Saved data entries
Start of Block

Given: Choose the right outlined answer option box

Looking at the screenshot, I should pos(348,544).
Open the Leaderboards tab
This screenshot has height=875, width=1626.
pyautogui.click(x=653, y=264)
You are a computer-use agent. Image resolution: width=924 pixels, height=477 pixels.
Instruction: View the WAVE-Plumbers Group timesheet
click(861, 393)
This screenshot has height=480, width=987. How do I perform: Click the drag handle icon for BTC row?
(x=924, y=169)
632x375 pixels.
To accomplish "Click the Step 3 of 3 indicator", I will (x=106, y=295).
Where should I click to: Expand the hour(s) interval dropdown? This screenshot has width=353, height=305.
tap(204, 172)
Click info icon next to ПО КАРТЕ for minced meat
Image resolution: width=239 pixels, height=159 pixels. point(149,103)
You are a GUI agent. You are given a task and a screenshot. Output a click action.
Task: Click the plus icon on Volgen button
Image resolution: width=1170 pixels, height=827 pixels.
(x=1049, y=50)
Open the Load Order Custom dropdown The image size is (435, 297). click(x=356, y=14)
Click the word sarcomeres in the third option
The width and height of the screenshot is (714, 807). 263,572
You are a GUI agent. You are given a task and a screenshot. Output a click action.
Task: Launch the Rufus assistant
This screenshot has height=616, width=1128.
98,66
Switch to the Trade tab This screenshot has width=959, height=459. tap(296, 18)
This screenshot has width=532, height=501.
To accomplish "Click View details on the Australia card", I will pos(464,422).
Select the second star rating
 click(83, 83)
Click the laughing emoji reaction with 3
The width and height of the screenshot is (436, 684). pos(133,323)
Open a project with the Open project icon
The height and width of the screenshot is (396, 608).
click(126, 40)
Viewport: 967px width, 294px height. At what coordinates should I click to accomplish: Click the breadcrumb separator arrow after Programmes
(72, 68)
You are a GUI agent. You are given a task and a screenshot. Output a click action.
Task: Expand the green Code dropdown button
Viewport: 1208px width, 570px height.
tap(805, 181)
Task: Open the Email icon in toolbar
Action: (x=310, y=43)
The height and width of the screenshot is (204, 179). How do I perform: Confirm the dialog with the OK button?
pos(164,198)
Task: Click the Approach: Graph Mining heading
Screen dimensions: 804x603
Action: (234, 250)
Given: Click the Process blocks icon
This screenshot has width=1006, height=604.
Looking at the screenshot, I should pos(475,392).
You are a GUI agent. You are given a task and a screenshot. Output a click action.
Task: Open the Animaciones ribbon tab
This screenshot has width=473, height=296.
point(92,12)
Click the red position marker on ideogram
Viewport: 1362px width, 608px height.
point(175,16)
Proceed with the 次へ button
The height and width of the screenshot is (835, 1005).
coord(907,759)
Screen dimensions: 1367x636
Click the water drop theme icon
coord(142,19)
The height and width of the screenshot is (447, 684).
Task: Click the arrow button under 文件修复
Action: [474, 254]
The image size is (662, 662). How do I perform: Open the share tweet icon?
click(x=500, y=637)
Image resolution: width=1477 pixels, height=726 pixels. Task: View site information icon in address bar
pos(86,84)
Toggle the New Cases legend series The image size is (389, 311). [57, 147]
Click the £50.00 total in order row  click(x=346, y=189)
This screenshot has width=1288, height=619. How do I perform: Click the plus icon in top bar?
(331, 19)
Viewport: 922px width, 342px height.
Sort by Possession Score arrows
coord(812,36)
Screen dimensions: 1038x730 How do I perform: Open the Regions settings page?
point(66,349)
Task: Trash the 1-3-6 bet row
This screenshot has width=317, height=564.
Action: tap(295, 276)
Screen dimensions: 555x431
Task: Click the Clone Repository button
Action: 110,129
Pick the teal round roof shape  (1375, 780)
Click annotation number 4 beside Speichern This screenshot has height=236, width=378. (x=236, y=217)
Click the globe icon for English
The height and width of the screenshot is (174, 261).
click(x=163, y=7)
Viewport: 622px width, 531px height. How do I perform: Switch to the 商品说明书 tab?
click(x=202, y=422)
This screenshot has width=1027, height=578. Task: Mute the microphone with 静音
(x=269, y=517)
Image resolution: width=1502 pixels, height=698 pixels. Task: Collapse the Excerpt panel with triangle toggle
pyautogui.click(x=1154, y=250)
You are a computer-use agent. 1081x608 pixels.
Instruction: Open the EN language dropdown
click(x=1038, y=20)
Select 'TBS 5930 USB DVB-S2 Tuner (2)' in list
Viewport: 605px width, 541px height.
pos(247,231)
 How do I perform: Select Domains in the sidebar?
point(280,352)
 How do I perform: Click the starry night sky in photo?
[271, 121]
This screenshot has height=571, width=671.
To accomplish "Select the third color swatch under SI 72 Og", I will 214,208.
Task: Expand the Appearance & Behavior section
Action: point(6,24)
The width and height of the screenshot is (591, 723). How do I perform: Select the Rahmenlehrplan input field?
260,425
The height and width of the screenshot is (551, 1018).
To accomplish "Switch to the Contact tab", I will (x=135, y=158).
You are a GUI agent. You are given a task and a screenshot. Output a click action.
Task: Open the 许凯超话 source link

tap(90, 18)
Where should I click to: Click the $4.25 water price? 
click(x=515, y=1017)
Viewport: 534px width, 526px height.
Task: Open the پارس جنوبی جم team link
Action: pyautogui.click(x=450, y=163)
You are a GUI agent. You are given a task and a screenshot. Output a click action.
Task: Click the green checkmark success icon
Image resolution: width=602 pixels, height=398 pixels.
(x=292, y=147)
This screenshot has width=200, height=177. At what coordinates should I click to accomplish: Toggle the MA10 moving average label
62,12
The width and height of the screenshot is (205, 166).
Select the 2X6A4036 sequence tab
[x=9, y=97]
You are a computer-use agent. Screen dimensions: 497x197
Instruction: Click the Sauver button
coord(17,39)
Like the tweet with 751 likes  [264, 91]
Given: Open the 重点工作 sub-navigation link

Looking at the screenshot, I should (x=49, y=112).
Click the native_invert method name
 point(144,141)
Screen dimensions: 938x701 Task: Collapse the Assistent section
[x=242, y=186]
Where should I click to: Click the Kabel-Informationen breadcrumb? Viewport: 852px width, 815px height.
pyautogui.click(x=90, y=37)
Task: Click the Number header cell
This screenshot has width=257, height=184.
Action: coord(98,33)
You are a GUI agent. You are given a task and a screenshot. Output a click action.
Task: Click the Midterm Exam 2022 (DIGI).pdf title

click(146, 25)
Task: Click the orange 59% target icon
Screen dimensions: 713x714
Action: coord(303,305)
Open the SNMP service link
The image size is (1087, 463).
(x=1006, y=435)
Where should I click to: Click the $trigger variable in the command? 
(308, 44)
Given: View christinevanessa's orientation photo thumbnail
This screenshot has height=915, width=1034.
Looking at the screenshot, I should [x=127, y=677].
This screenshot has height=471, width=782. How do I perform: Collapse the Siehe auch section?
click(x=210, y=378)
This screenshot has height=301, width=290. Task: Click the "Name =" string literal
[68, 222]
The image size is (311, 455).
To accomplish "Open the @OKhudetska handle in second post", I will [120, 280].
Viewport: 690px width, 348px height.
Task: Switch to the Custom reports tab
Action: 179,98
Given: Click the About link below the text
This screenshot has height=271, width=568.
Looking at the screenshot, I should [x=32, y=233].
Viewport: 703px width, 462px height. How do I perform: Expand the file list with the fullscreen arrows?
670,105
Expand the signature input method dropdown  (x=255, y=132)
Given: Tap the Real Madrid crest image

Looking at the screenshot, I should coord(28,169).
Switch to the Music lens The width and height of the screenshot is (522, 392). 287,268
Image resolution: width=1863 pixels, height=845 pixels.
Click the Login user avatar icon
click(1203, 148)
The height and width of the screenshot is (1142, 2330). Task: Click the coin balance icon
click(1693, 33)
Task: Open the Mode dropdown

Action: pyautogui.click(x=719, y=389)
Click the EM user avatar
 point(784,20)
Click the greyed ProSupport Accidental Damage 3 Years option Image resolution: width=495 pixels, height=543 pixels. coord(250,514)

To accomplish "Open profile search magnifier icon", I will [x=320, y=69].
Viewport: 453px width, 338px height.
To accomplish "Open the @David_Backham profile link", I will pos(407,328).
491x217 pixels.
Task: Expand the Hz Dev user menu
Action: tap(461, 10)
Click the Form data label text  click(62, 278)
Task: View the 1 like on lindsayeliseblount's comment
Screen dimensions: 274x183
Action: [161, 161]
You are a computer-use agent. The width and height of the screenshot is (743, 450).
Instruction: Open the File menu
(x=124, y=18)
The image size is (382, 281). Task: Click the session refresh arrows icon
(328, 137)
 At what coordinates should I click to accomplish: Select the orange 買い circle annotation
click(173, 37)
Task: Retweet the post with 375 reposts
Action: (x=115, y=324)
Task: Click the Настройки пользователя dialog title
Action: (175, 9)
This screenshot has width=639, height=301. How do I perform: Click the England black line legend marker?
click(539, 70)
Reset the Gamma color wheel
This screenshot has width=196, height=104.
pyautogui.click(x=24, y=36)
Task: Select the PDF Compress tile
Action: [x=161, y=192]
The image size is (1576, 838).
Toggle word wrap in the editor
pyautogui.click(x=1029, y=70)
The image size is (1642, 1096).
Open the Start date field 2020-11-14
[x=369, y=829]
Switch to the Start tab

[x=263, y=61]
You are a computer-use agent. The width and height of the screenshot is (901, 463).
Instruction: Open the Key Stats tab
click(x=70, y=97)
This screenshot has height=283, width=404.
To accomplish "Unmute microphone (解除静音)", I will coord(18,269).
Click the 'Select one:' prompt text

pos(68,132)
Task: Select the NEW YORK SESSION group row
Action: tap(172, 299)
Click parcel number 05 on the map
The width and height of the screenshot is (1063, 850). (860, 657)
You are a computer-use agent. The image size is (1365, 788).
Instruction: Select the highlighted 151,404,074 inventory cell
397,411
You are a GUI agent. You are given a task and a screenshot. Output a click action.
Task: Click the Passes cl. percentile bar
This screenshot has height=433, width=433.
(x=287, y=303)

End of Block

WHAT IS NEEDED: What you give back should be exactly the lines of the data above from the line with "Where should I click to: Click the $trigger" through the line with "The image size is (311, 455).", both of those included, and nothing more.

REPLY:
Where should I click to: Click the $trigger variable in the command? 
(308, 44)
Given: View christinevanessa's orientation photo thumbnail
This screenshot has height=915, width=1034.
Looking at the screenshot, I should [x=127, y=677].
This screenshot has height=471, width=782. How do I perform: Collapse the Siehe auch section?
click(x=210, y=378)
This screenshot has height=301, width=290. Task: Click the "Name =" string literal
[68, 222]
The image size is (311, 455).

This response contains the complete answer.